We define an upper set ${{D}_{u}}\subseteq \mathbb{Q}$ analogously:
- ${{D}_{u}}\ne \varnothing $;
- ${{D}_{u}}\ne \mathbb{Q}$;
- $\forall x,y\left( x\in {{D}_{u}}\wedge y\in \mathbb{Q}\wedge x\le y\implies y\in {{D}_{u}} \right)$;
- $\forall x\left( x\in {{D}_{u}}\implies \exists y\left( y\in {{D}_{u}}\wedge x>y \right) \right)$.
Given a set ${{D}_{l}}$, how to formally prove that the set $\mathbb{Q}-{{D}_{l}}$ is definitely NOT a Dedekind cut (an upper set)? Of course, I know that the set ${{D}_{l}}$ doesn't contain the largest element, whereas the set $\mathbb{Q}-{{D}_{l}}$ does contain the smallest element but I'm struggling to prove this obvious fact.
EDIT: Just to clarify, the number represented by the cut is supposed to be rational.
In the set ${\mathbb R}$ of all Dedekind cuts some cuts are special, insofar their lower part is of the form $$D_l:=\bigl\{x\in{\mathbb Q}\bigm| x<a\bigr\}\tag{1}$$ for a certain rational number $a\in{\mathbb Q}$. These special cuts of course give an embedding of ${\mathbb Q}$ into ${\mathbb R}$, and the cuts then are called rational.

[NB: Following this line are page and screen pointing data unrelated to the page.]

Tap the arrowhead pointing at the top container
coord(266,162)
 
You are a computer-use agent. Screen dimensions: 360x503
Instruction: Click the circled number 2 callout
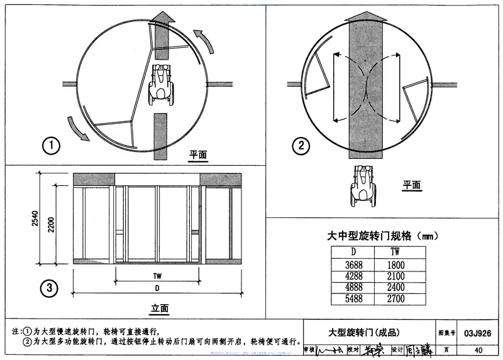click(301, 146)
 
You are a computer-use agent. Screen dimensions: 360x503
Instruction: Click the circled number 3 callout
click(50, 290)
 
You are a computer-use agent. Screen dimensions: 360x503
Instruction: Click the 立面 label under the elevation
click(160, 308)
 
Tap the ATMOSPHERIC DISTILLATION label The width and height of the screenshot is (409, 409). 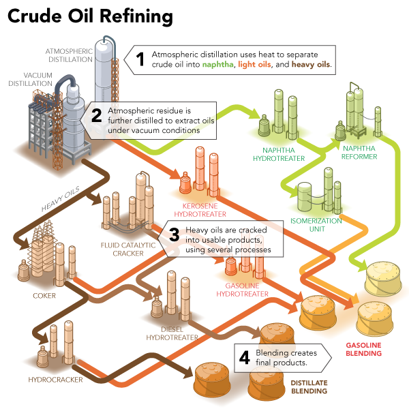[69, 55]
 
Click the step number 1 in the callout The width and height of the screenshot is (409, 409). [140, 59]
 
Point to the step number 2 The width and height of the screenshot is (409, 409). [97, 115]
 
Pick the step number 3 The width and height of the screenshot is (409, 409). [174, 236]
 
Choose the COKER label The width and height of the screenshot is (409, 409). [44, 296]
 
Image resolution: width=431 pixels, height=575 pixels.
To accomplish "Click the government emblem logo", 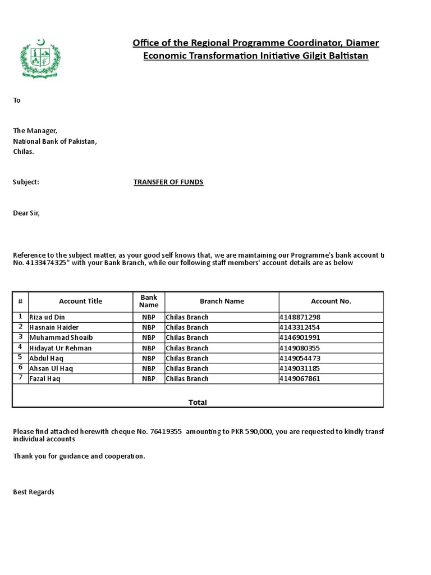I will [x=40, y=58].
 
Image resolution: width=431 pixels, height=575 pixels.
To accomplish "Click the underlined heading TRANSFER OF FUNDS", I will [x=168, y=182].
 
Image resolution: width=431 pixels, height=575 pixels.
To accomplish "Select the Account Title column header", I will [x=80, y=301].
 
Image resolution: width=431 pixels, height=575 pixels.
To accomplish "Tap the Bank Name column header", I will [x=149, y=301].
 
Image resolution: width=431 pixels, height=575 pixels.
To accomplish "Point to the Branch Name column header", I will [x=222, y=301].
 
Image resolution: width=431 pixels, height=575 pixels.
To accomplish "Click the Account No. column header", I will [x=331, y=301].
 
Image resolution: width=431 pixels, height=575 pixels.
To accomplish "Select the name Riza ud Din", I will [x=47, y=317].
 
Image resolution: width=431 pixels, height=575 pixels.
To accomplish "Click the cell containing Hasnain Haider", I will [x=54, y=327].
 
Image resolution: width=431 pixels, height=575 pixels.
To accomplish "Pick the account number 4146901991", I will [x=300, y=337].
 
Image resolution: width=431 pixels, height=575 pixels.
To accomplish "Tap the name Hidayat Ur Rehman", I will [x=60, y=348].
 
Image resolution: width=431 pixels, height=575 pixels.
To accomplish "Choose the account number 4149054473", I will [x=300, y=358].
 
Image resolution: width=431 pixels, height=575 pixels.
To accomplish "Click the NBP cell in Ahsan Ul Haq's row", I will [x=149, y=368].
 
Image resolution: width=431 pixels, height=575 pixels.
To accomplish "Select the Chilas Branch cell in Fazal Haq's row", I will [x=187, y=378].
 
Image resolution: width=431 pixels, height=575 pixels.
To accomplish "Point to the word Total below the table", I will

When $D_l$ is given by $(1)$ then $a\in{\mathbb Q}\setminus D_l=:D_r$. The number $a$ is in fact the minimal element of $D_r$. Note that according to the order axioms each $y\in{\mathbb Q}$ satisfies exactly one of the relations $$y<a,\quad y=a,\quad y>a\ .$$ By $(1)$ one has $y\in D_l$ iff $y<a$, hence $y\in D_r$ iff $(y=a)\vee(y>a)$.